Problem to work on
Only one stretch of the material below is wanted: everything from the line containing "The image size" down to the line containing "Screen dimensions: 1245x594", both ends included. Repeat it exactly and skip the pictures.

Data section
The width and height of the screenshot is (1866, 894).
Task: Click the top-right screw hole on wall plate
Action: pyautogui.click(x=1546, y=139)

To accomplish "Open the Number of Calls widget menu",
==
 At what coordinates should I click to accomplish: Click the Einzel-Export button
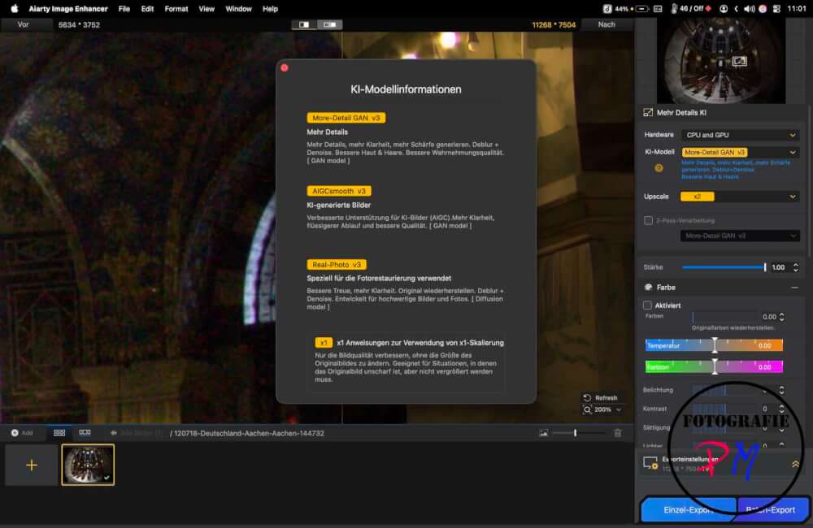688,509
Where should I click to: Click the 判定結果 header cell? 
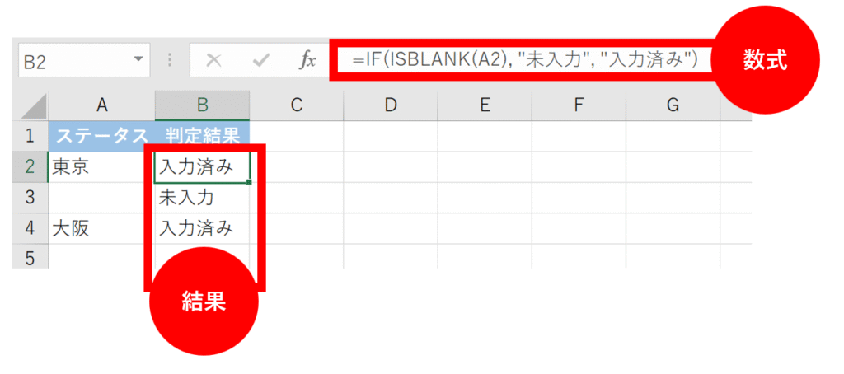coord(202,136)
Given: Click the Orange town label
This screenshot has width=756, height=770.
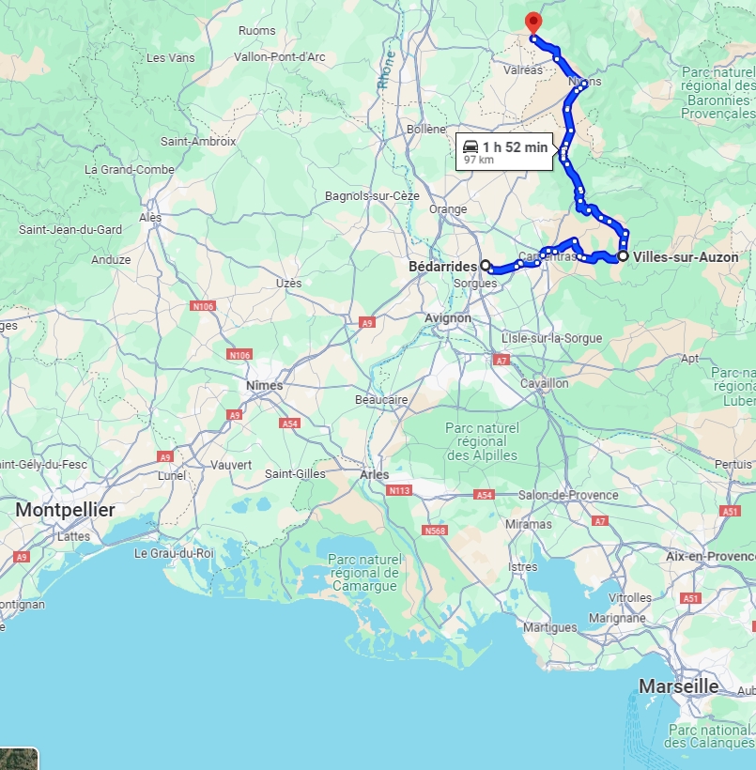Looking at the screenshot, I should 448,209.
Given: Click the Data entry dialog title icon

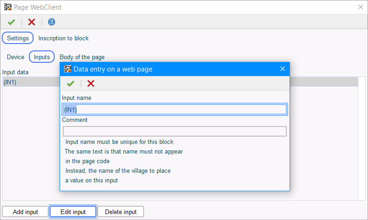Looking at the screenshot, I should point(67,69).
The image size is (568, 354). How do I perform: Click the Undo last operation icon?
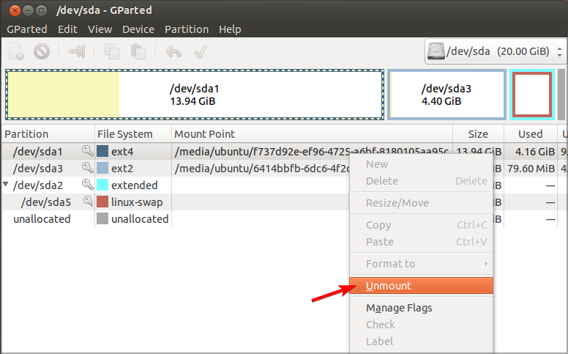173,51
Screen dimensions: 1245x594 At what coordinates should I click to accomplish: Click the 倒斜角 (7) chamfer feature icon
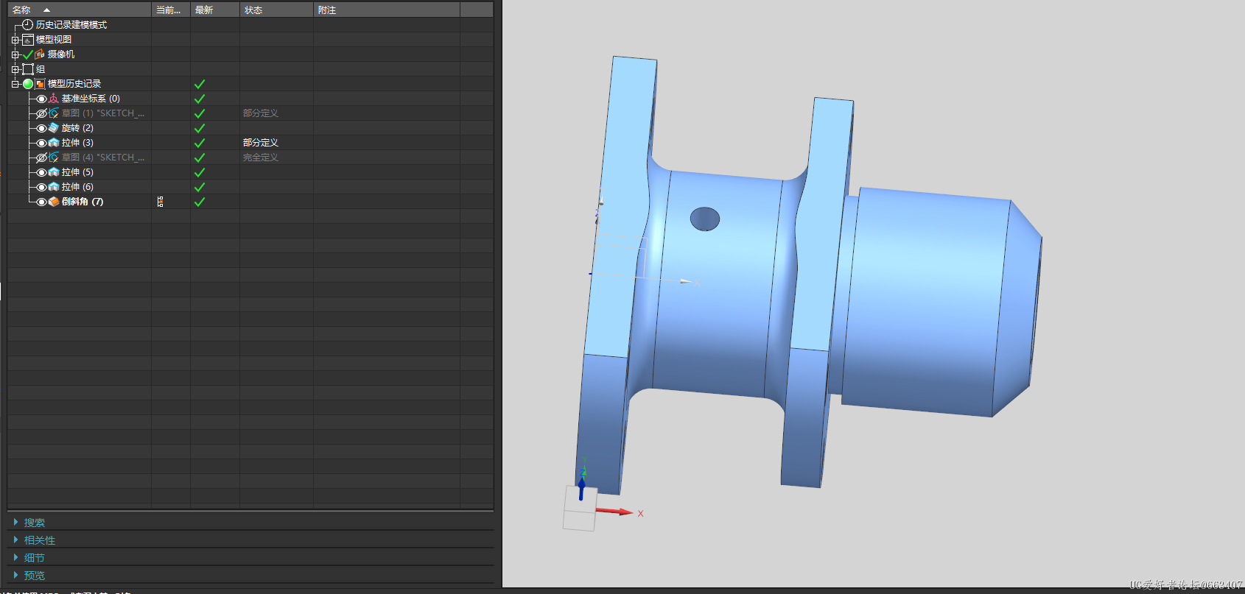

Result
The image size is (568, 354). How do I perform: Click the Undo last operation icon?
173,51
Screen dimensions: 1245x594 At what coordinates should I click to accomplish: Click the 倒斜角 (7) chamfer feature icon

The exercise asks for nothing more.